We have set up a replication scheme master/slave and we've had problems lately because some users wrote directly on the slave instead of the master, making the whole setup inconsistent. To prevent these problems from happening again, we've decided to remove the insert, delete, update, etc... rights from the users accessing the slave. Problems is that some stored procedure (for reading) require temporary tables. I read that changing the global variable read_only to true would do what I want and allow the stored procedures to work correctly ( http://dev.mysql.com/doc/refman/5.0/en/server-system-variables.html#sysvar_read_only ) but I keep getting the error : The MySQL server is running with the --read-only option so it cannot execute this statement (1290)

The stored procedure that I used (for testing purpose) is this one :

DELIMITER $$

DROP PROCEDURE IF EXISTS test_readonly $$ CREATE DEFINER=dbuser@% PROCEDURE test_readonly() BEGIN

CREATE TEMPORARY TABLE IF NOT EXISTS temp ( BT_INDEX int(11), BT_DESC VARCHAR(10) );

INSERT INTO temp (BT_INDEX, BT_DESC) VALUES (222,'walou'), (111,'bidouille');

DROP TABLE temp;

END $$

DELIMITER ;

The create temporary table and the drop table work fine with the readonly flag - if I comment the INSERT line, it runs fine- but whenever I want to insert or delete from that temporary table, I get the error message.

I use Mysql 5.1.29-rc.
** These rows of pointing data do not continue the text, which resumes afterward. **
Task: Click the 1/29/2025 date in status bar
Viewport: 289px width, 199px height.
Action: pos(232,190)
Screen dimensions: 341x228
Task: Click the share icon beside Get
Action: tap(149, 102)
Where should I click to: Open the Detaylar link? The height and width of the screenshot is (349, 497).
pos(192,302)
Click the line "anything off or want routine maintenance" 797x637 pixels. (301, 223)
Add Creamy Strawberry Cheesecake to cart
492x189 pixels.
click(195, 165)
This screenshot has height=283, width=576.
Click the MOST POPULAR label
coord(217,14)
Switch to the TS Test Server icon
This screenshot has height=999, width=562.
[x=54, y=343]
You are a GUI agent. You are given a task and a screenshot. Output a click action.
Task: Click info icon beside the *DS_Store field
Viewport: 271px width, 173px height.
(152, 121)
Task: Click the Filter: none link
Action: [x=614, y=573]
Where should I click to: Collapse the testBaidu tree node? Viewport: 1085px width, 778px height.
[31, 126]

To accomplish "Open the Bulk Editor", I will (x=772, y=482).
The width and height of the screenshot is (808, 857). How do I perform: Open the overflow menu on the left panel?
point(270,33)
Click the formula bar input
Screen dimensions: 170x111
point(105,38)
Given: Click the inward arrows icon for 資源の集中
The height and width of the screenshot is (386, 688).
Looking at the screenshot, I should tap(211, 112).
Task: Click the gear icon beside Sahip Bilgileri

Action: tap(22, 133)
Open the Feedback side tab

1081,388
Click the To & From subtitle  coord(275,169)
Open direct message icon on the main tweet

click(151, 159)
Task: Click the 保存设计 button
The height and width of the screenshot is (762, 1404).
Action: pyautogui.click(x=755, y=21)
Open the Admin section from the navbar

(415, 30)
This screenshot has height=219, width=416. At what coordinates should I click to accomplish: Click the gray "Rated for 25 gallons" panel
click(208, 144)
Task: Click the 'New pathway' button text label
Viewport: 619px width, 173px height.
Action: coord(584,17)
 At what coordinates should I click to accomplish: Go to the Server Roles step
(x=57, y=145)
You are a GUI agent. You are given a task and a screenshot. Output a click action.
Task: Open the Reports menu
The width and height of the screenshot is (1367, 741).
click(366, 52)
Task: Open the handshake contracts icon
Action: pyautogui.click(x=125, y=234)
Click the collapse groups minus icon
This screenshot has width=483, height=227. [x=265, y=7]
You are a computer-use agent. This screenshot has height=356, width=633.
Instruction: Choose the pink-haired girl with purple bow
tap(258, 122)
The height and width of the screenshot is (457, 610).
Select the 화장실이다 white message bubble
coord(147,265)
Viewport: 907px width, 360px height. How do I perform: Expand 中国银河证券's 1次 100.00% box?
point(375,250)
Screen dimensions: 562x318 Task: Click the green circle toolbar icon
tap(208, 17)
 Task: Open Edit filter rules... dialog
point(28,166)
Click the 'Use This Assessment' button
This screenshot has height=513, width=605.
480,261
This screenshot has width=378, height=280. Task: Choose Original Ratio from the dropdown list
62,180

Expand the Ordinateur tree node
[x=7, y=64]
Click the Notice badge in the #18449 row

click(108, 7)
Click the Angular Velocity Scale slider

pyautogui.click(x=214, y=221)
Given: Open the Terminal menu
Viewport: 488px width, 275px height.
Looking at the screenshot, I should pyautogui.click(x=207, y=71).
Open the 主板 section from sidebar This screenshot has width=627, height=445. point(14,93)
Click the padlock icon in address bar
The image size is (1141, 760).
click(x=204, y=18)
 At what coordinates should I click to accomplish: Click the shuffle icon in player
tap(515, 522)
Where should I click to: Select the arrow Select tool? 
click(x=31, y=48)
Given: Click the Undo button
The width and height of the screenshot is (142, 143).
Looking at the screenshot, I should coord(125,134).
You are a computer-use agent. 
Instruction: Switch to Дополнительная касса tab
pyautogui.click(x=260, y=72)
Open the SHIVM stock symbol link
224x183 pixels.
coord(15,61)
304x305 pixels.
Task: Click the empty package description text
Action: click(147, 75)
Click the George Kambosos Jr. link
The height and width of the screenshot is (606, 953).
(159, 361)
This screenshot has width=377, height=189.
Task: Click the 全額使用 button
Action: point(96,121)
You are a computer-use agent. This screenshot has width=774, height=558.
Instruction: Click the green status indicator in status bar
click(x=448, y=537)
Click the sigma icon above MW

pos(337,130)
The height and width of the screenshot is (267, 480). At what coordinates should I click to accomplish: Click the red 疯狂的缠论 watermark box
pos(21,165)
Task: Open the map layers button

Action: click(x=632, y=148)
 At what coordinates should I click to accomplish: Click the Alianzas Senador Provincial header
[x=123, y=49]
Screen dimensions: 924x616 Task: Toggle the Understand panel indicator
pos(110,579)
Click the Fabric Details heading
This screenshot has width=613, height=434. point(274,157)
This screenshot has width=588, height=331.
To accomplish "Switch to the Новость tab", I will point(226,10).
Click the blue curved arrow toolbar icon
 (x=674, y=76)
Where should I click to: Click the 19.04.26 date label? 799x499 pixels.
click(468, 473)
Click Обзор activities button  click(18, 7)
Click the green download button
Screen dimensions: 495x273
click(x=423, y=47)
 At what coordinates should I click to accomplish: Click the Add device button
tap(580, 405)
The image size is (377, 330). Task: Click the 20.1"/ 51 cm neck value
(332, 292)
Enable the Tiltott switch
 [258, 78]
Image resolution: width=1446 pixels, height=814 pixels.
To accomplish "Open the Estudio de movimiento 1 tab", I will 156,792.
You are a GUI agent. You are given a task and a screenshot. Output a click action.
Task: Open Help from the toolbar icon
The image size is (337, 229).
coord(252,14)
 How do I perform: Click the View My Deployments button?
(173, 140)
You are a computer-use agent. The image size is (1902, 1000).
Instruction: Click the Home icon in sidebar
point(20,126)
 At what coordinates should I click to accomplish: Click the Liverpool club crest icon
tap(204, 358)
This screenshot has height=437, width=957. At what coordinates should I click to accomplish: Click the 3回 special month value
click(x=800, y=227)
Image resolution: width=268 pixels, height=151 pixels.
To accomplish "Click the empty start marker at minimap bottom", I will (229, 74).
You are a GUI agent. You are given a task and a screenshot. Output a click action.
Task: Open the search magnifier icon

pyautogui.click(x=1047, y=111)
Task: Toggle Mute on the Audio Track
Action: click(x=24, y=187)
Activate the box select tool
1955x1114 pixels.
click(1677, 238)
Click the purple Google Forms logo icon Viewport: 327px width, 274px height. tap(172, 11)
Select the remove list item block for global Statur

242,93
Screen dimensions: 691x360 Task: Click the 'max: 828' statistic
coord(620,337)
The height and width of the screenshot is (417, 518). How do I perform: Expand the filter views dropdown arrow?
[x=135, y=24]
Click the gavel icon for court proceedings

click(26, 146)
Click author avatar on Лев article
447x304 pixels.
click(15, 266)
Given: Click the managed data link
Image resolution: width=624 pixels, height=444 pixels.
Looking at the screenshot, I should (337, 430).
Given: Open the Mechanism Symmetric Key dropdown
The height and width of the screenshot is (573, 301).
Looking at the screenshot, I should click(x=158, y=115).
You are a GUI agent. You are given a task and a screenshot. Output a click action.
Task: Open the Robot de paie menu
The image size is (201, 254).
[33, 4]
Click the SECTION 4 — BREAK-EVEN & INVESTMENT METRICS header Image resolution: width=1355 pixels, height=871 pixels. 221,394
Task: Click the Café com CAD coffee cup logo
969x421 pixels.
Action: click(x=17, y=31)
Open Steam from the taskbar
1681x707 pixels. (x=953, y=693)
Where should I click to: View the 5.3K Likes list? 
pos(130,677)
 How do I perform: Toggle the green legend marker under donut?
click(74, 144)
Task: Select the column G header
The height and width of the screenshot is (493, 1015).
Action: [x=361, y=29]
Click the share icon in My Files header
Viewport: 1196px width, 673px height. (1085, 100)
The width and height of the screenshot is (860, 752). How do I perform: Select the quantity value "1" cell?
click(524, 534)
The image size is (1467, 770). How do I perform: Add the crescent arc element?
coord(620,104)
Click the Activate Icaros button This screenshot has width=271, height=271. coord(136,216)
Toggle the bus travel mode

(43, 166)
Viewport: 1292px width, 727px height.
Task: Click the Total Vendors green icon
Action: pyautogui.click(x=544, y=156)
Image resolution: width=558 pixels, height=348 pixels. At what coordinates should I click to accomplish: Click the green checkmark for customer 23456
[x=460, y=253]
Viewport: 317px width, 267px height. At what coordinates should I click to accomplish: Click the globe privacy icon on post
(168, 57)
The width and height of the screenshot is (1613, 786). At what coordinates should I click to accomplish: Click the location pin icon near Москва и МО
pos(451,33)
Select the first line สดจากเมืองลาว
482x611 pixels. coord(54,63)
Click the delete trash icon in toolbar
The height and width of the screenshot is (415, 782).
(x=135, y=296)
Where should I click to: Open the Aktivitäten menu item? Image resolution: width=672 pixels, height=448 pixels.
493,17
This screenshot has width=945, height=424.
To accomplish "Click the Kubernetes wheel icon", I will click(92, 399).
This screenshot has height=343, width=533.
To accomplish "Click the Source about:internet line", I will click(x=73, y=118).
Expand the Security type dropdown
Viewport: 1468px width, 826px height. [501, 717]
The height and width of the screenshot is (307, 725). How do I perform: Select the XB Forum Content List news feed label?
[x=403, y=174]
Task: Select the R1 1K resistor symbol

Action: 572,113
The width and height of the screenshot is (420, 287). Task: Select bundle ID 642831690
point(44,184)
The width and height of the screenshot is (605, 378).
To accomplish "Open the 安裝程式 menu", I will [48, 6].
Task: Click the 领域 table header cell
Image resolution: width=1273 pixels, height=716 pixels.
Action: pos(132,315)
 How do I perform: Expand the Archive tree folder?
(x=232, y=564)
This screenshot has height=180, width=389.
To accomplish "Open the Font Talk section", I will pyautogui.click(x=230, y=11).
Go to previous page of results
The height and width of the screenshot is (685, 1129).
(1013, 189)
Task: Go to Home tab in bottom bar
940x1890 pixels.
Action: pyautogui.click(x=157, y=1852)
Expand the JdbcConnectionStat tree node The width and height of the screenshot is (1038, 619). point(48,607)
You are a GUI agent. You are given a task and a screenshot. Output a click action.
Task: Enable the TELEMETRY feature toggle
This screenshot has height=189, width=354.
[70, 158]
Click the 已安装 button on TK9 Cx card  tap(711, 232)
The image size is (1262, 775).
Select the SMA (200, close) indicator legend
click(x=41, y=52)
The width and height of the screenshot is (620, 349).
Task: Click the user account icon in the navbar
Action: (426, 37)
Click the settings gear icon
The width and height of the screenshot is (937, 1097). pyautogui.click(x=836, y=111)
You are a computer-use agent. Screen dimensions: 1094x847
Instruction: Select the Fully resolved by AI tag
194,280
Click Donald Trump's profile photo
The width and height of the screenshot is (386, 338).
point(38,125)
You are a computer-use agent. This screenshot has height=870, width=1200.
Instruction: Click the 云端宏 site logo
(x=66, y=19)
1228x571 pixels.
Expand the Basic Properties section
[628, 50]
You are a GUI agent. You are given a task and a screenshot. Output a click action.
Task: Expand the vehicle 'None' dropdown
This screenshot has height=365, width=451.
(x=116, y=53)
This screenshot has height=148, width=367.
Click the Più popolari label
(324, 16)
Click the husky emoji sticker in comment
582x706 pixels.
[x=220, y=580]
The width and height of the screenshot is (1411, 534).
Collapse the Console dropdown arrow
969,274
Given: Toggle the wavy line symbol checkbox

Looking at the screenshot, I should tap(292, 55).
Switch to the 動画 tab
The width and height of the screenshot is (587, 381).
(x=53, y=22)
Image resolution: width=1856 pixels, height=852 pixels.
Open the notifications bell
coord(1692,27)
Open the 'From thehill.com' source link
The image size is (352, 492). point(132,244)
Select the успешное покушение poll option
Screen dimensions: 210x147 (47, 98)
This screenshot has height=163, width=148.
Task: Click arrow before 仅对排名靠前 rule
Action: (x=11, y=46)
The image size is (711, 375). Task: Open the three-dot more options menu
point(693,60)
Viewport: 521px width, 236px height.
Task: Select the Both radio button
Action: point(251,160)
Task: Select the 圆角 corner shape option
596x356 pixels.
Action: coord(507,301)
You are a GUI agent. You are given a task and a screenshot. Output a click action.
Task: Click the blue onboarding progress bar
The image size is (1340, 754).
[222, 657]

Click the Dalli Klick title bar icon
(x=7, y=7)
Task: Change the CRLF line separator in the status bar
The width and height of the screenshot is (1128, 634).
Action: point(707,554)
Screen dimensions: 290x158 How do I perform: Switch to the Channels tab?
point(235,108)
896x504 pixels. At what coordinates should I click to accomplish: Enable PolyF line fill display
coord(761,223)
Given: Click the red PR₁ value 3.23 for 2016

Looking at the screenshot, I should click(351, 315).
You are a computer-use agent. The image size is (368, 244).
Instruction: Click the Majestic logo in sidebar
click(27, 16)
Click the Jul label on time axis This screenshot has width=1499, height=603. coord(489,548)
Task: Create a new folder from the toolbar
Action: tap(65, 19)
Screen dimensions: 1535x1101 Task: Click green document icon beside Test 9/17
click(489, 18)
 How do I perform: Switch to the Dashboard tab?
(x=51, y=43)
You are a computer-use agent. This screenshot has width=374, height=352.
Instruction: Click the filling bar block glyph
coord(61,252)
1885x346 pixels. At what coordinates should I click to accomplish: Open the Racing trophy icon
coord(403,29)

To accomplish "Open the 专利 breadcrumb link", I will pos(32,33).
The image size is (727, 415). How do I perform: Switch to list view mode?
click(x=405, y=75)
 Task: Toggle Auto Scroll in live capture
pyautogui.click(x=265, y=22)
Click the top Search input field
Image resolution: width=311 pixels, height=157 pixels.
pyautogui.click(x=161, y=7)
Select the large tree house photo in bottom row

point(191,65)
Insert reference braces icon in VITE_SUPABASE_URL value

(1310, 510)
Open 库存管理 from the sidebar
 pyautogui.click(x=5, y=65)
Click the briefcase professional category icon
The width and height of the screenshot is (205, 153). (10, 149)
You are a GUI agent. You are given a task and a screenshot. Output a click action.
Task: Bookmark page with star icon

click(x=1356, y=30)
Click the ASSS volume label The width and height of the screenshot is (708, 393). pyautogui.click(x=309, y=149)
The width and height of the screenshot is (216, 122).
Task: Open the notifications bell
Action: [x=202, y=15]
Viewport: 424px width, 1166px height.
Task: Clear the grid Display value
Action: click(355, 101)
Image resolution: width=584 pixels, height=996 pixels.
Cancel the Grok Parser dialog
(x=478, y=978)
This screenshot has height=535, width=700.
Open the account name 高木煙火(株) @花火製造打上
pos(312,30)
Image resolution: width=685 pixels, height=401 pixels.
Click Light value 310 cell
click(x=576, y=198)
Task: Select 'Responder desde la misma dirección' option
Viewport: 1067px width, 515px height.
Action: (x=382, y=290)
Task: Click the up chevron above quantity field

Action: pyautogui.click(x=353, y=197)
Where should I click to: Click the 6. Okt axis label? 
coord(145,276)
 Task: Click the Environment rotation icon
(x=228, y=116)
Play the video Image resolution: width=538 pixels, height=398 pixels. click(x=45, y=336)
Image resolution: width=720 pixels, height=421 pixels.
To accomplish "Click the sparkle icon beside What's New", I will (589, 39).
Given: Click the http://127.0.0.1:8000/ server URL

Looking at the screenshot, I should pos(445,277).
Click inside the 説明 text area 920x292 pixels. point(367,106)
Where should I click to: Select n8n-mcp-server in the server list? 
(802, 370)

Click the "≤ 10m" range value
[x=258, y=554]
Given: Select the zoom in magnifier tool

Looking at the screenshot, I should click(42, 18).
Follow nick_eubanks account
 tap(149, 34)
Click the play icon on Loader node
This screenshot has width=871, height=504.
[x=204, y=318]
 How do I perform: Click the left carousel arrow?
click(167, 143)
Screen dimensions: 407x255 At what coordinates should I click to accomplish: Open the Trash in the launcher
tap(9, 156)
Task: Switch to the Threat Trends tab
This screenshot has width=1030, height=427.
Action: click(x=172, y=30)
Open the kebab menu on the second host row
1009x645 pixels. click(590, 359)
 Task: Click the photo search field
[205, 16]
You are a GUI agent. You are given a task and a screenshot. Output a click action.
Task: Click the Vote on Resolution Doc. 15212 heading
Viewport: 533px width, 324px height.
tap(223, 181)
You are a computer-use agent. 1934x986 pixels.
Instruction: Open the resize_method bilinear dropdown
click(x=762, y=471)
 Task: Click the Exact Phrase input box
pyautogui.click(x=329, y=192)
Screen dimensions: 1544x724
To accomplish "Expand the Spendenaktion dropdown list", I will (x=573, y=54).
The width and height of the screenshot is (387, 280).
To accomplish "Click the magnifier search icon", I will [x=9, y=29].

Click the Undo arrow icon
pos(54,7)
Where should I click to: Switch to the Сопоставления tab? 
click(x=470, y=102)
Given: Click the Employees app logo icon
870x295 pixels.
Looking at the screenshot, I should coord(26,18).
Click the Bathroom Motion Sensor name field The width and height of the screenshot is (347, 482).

My default storage engine is InnoDB.

Thanks in advance, this problem is really driving me crazy.

A: 

There seems to be a bug opened about this for the 6.0 beta:

http://bugs.mysql.com/bug.php?id=33669

[3 Jan 2008 19:26] Philip Stoev

Description: When the server is started with --read-only, updates to Falcon temporary tables are not allowed.

You might want to add your findings there.

David Schmitt
yeah, I had seen that, but it seems to be a Falcon specific bug, and I use InnoDB as default storage engine, so I'm not sure this is related.